• _EXERCISE REQUIREMENTS_: Of the entries below, repeat exactly only those lines from the one containing "You are a computer-use agent." through the last line, with pictures omitted.

☆ ☆ ☆ ☆ ☆ ☆ ☆

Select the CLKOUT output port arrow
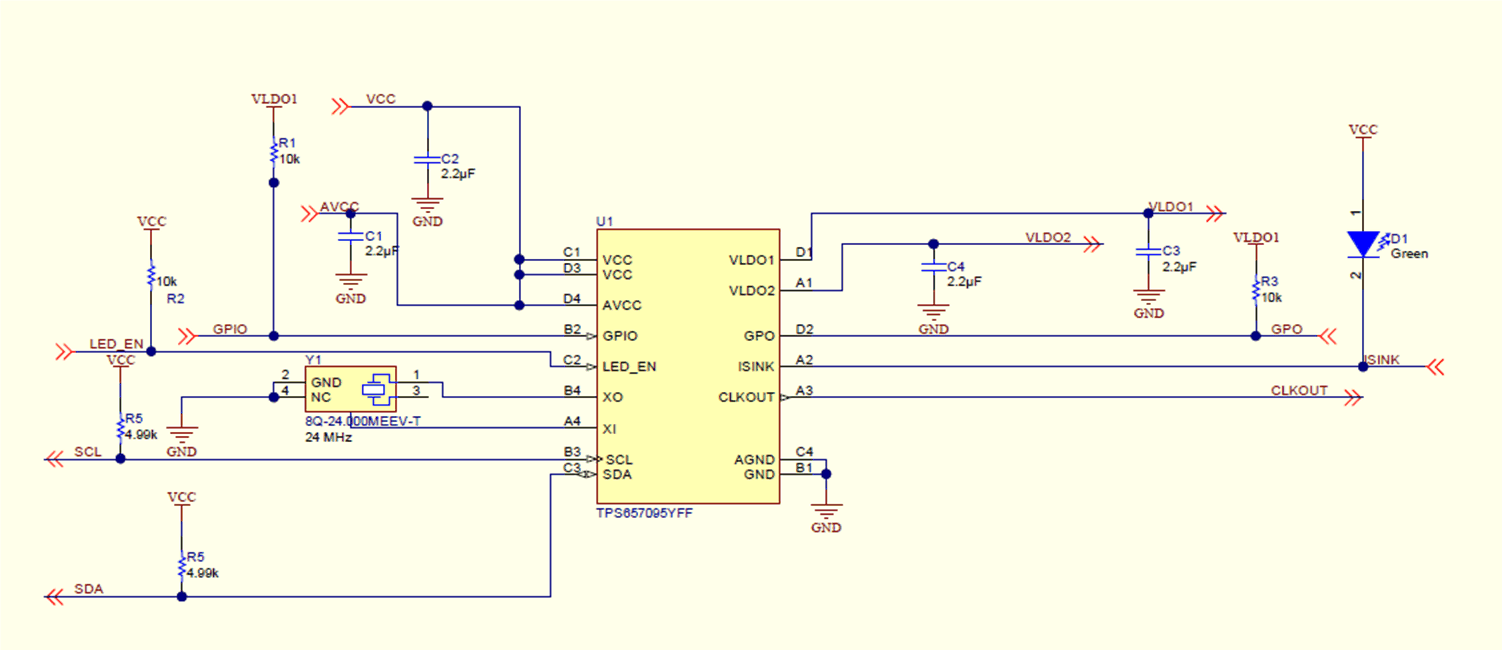 [x=1353, y=398]
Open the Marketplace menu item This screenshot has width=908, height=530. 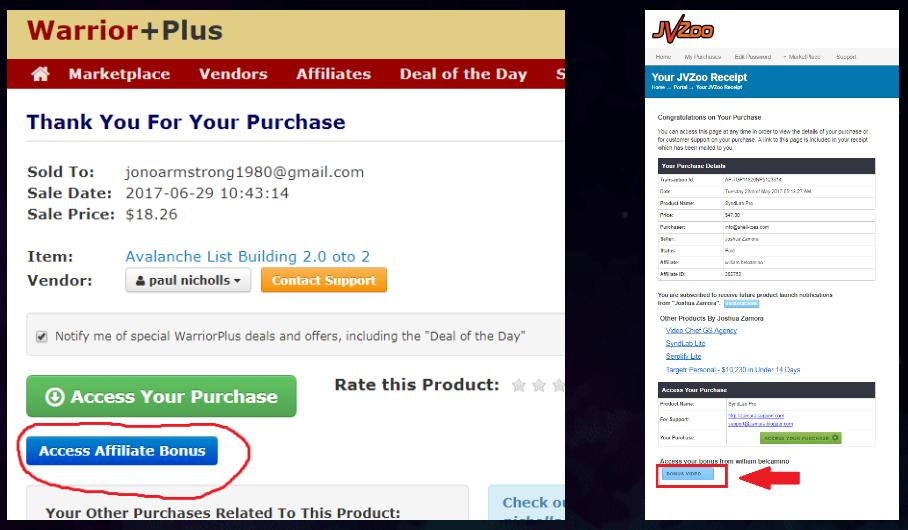click(x=119, y=74)
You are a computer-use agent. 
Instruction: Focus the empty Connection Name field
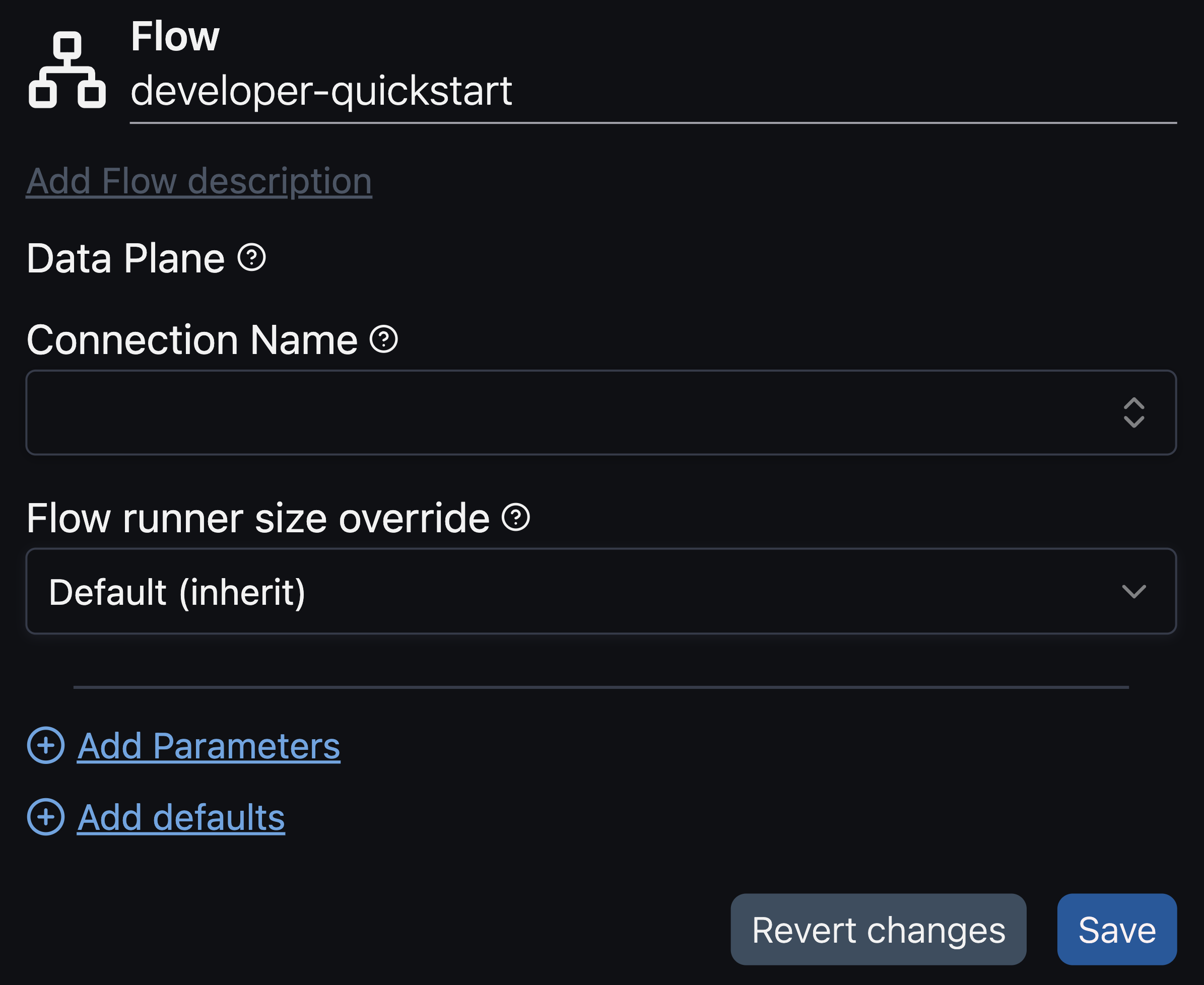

☆ ☆ ☆ ☆ ☆ ☆ ☆

• _OUTPUT BELOW_:
You are a computer-use agent. 
Instruction: Focus the empty Connection Name field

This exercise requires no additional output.